----- Given text
The user should consider the benefits of a treatment in treating all of the hazards at the site e.g. installation of a barrier to protect a culvert may also shield existing non-frangible vegetation at the site.
Costs for implementation of the treatment will need to be determined based on the site being considered.
When evaluating barriers and end treatments a 20 year life shall be used.
5.4.5 Treatments for Drains
In addition to the shape of the drain (including drainage basins such as retention and detention basins) consideration shall also be given to the depth of water. Refer to Section 5.4.10 for more information on assessing the depth of water as a hazard.
Where the water depth can reach 1.0 m, or 0.3 m for more than an hour, for the 1 year ARI event then the drain or drainage basin shall be considered non-traversable.
5.4.6 Treatments for Drainage Features
Culverts equal to or less than 900 mm in dia. or box culverts with a span equal to or less than 900 mm can be made safer by the use of a traversable headwall (refer to Main Roads Drawing 200531-0010).
Based on severity indices, culverts perpendicular or skewed to the road alignment greater than 900 mm in dia. or box culverts with a span greater than 900 mm pose a greater hazard to the road user than a safety barrier.
In constrained low traffic situations (less than 150 vehicles per day) it may be acceptable to offset the culvert 1.0 m from the edge of the shoulder providing all of the conditions of Cl 10.5.2 of AS 5100.1 Bridge Design Part 1: Scope and General Principles are met.
Traversable culvert headwalls have higher inlet losses than standard culvert headwalls so are typically less efficient at conveying water under roads. The use of traversable culvert headwalls should only be done with approval from the Road and Traffic Engineering Branch.
Parallel to the Road
Where culverts are placed parallel to the road they can be made safe for road users by installing grating (or rails) over the culverts. Refer to Main Roads Standard Drawing 200531-0010. For this treatment to be effective it must be used on slopes of 1 in 4 or flatter with a pipe diameter or box width less than or equal to 900 mm.
However, traversable culvert headwalls with grating (or rails) may create ongoing operational and maintenance issues, due to debris collecting in the grating (or rails). The use of traversable culvert headwalls should only be done with approval from the Road and Traffic Engineering Branch.
An acceptable layout for standard culvert headwalls under rural driveways is shown on Main Roads Guideline Drawing 9831-6281.
5.4.8 Treatments for Rock Face Cuttings
The risk of snagging could be reduced by making the cutting smooth for at least the first 1.0 m of the cutting (based on the centre of gravity of a 2000 kg vehicle). This could be achieved in the case of a rock cutting by applying a shotcrete treatment to the cut batters.
The requirement for treatment should be determined on a case-by-case basis depending on the speed environment, traffic volume, offset to the cutting, surface condition and the length of the cutting.
For guidance on the severity of the cuttings refer to the relevant severity indices for different surface conditions in Appendix E.
5.4.13 Treatments for Poles
Slip-base poles are designed to operate when impacted at certain speeds. If slip-base poles are installed within the deflection zone of road safety barriers then the slip-base may not operate as intended and the redirection of the vehicle by the barrier may be affected.
----------
[Instruction A]
Summarize the roadside hazard guidance in two sentences.
[Instruction B]
According to the roadside hazard guidance, what life is used when evaluating barriers and end treatments?
The entries that follow are drawn from a separate source.
----- Material provided
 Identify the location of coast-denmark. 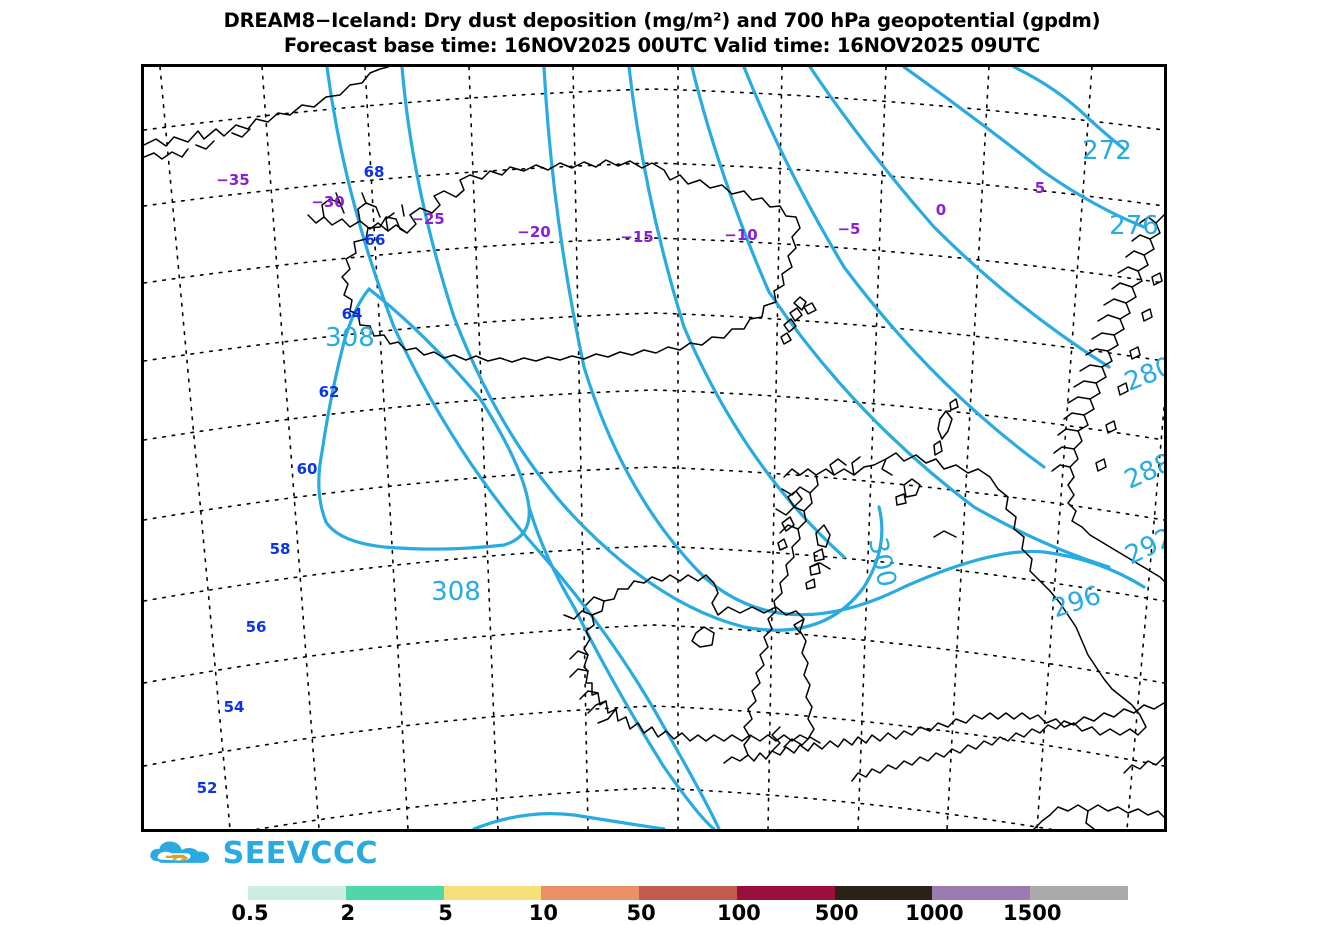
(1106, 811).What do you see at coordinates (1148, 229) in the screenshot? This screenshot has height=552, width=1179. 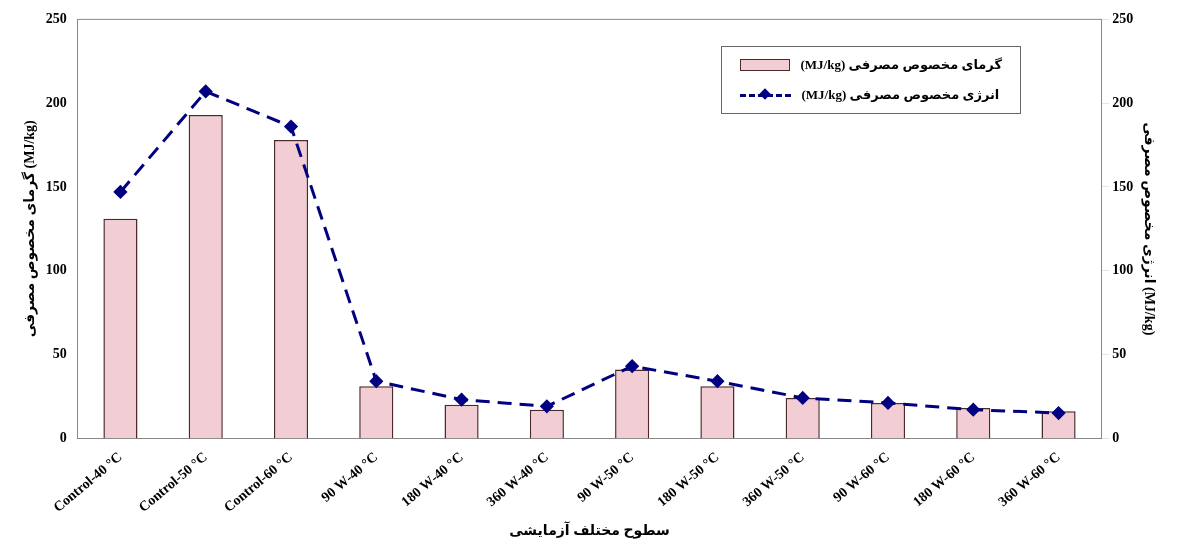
----------
----- Material provided
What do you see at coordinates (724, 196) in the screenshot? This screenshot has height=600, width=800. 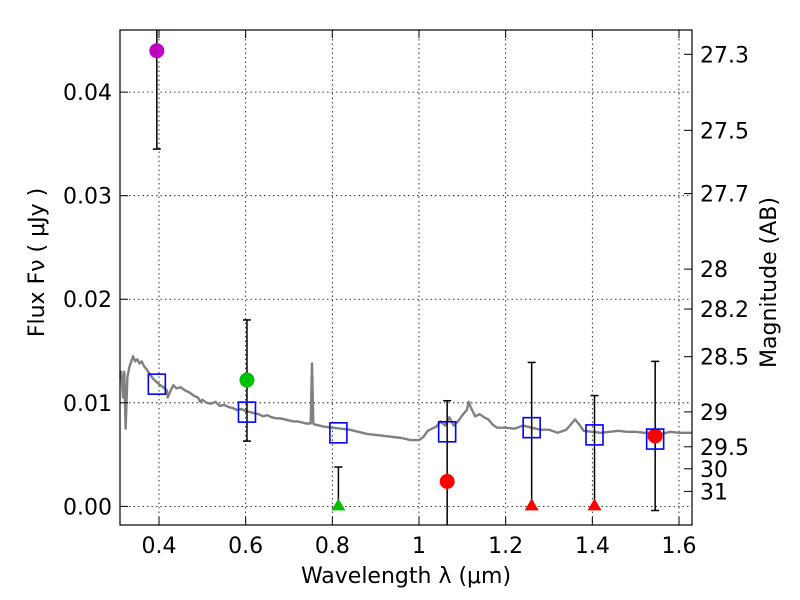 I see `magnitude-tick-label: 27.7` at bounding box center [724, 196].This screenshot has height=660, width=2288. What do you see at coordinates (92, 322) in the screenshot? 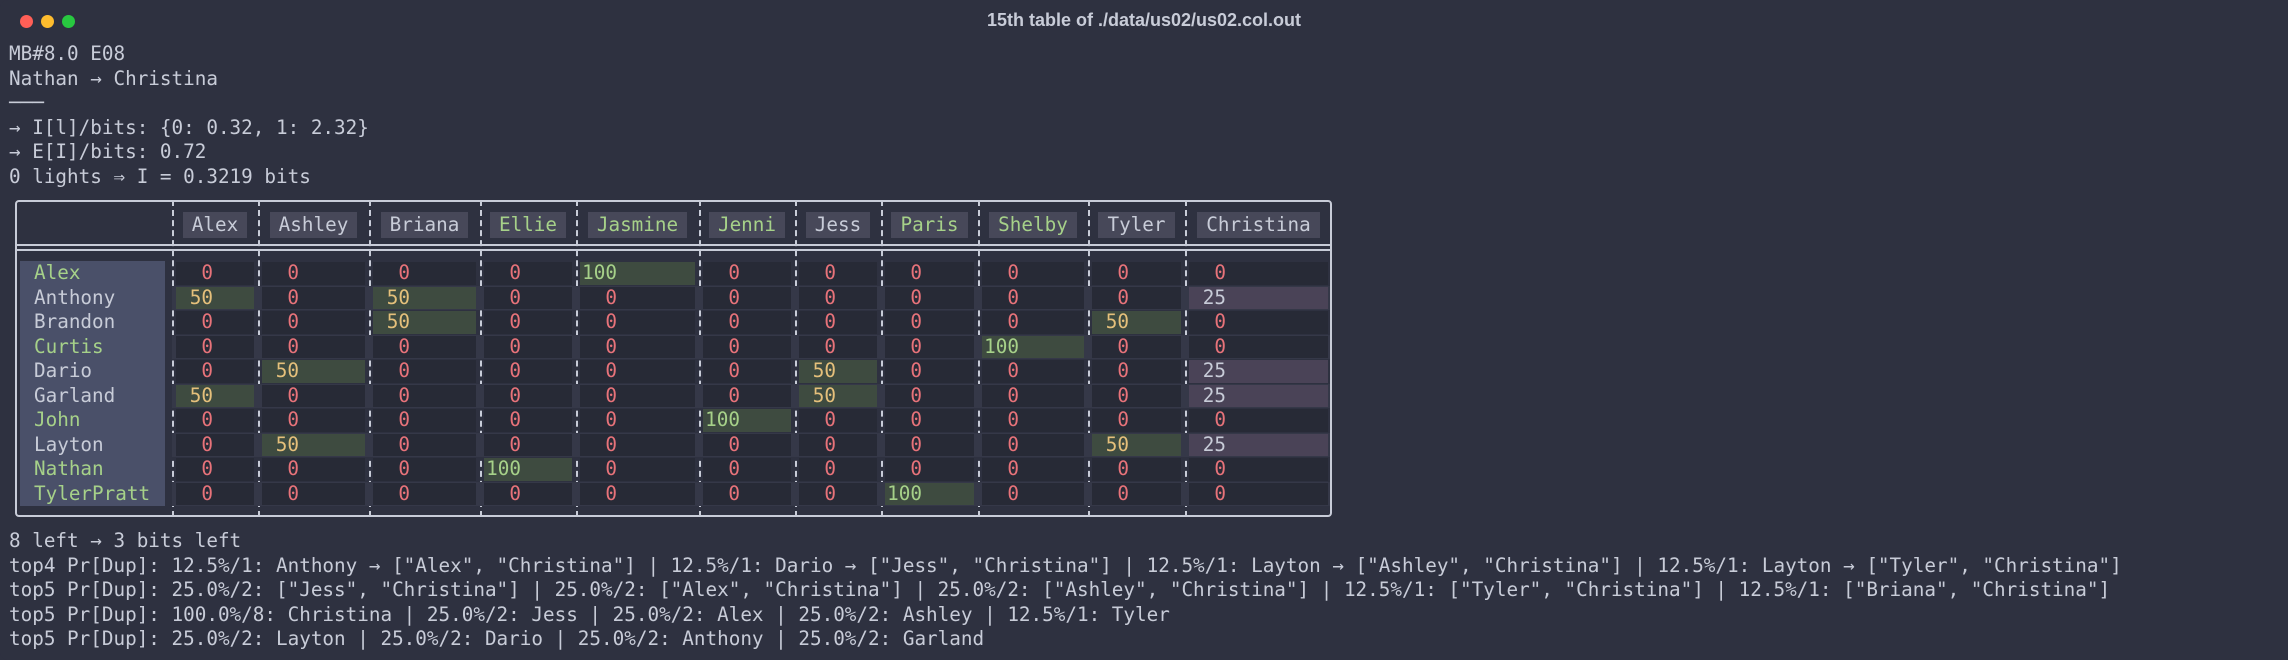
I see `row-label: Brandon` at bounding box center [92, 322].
----------
[Response box A]
The roadside hazard guidance covers treatments for drains, drainage features, rock face cuttings and poles, and it sets a 20-year life for evaluating barriers and end treatments. Drains are judged by shape and water depth, culverts up to 900 mm can be made safer with traversable headwalls or grating that need Road and Traffic Engineering Branch approval, rock cuttings can be smoothed with shotcrete, and slip-base poles may not work as intended inside a barrier's deflection zone.

[Response box B]
A 20-year life.